[Instructions for the task]: Render the following data as a JSON list of strings, one string per line, omitting blank lines.

[Data to examine — start]

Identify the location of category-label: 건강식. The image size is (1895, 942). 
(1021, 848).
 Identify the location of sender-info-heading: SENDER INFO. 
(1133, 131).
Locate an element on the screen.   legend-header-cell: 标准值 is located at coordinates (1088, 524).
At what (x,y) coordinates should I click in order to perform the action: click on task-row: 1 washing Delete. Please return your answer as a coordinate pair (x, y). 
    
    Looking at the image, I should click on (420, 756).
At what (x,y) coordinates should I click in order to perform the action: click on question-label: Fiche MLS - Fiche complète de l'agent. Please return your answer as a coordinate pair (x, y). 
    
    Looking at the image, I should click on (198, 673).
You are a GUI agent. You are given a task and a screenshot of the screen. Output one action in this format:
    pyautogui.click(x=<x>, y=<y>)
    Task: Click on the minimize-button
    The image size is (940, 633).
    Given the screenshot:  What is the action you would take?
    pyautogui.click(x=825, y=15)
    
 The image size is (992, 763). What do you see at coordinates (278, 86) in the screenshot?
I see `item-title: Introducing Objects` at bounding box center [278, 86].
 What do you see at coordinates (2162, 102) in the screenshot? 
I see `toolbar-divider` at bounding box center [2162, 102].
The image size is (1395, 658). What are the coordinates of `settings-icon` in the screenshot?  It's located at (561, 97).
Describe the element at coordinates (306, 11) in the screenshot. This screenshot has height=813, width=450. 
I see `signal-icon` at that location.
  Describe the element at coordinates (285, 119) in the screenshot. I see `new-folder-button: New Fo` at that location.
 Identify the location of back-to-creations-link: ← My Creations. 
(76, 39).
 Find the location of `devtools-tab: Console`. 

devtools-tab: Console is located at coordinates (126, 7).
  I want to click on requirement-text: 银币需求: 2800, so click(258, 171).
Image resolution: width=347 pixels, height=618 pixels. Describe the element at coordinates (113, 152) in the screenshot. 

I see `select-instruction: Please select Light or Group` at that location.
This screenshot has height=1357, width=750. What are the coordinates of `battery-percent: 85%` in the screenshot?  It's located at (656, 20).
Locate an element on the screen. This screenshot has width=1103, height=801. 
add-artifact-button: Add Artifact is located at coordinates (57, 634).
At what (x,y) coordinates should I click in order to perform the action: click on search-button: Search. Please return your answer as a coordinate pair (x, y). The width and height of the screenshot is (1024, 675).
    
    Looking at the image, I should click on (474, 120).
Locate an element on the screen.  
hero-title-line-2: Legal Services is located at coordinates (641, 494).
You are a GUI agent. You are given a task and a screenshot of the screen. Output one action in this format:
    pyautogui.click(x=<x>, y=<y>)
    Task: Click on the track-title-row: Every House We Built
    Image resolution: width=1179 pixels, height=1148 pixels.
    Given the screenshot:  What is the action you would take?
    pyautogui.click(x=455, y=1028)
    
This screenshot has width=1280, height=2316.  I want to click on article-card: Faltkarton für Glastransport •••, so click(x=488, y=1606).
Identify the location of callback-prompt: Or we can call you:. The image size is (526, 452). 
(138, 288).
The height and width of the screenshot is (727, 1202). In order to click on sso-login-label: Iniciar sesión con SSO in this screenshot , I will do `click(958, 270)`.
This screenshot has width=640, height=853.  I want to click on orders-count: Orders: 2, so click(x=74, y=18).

[Data to examine — finish]

[Reply]:
[
  "Identify the location of category-label: 건강식. The image size is (1895, 942). ",
  "(1021, 848).",
  " Identify the location of sender-info-heading: SENDER INFO. ",
  "(1133, 131).",
  "Locate an element on the screen.   legend-header-cell: 标准值 is located at coordinates (1088, 524).",
  "At what (x,y) coordinates should I click in order to perform the action: click on task-row: 1 washing Delete. Please return your answer as a coordinate pair (x, y). ",
  "    Looking at the image, I should click on (420, 756).",
  "At what (x,y) coordinates should I click in order to perform the action: click on question-label: Fiche MLS - Fiche complète de l'agent. Please return your answer as a coordinate pair (x, y). ",
  "    Looking at the image, I should click on (198, 673).",
  "You are a GUI agent. You are given a task and a screenshot of the screen. Output one action in this format:",
  "    pyautogui.click(x=<x>, y=<y>)",
  "    Task: Click on the minimize-button",
  "    The image size is (940, 633).",
  "    Given the screenshot:  What is the action you would take?",
  "    pyautogui.click(x=825, y=15)",
  " The image size is (992, 763). What do you see at coordinates (278, 86) in the screenshot?",
  "I see `item-title: Introducing Objects` at bounding box center [278, 86].",
  " What do you see at coordinates (2162, 102) in the screenshot? ",
  "I see `toolbar-divider` at bounding box center [2162, 102].",
  "The image size is (1395, 658). What are the coordinates of `settings-icon` in the screenshot?  It's located at (561, 97).",
  "Describe the element at coordinates (306, 11) in the screenshot. This screenshot has height=813, width=450. ",
  "I see `signal-icon` at that location.",
  "  Describe the element at coordinates (285, 119) in the screenshot. I see `new-folder-button: New Fo` at that location.",
  " Identify the location of back-to-creations-link: ← My Creations. ",
  "(76, 39).",
  " Find the location of `devtools-tab: Console`. ",
  "devtools-tab: Console is located at coordinates (126, 7).",
  "  I want to click on requirement-text: 银币需求: 2800, so click(258, 171).",
  "Image resolution: width=347 pixels, height=618 pixels. Describe the element at coordinates (113, 152) in the screenshot. ",
  "I see `select-instruction: Please select Light or Group` at that location.",
  "This screenshot has height=1357, width=750. What are the coordinates of `battery-percent: 85%` in the screenshot?  It's located at (656, 20).",
  "Locate an element on the screen. This screenshot has width=1103, height=801. ",
  "add-artifact-button: Add Artifact is located at coordinates (57, 634).",
  "At what (x,y) coordinates should I click in order to perform the action: click on search-button: Search. Please return your answer as a coordinate pair (x, y). The width and height of the screenshot is (1024, 675).",
  "    Looking at the image, I should click on (474, 120).",
  "Locate an element on the screen.  ",
  "hero-title-line-2: Legal Services is located at coordinates (641, 494).",
  "You are a GUI agent. You are given a task and a screenshot of the screen. Output one action in this format:",
  "    pyautogui.click(x=<x>, y=<y>)",
  "    Task: Click on the track-title-row: Every House We Built",
  "    Image resolution: width=1179 pixels, height=1148 pixels.",
  "    Given the screenshot:  What is the action you would take?",
  "    pyautogui.click(x=455, y=1028)",
  "This screenshot has width=1280, height=2316.  I want to click on article-card: Faltkarton für Glastransport •••, so click(x=488, y=1606).",
  "Identify the location of callback-prompt: Or we can call you:. The image size is (526, 452). ",
  "(138, 288).",
  "The height and width of the screenshot is (727, 1202). In order to click on sso-login-label: Iniciar sesión con SSO in this screenshot , I will do `click(958, 270)`.",
  "This screenshot has width=640, height=853.  I want to click on orders-count: Orders: 2, so click(x=74, y=18)."
]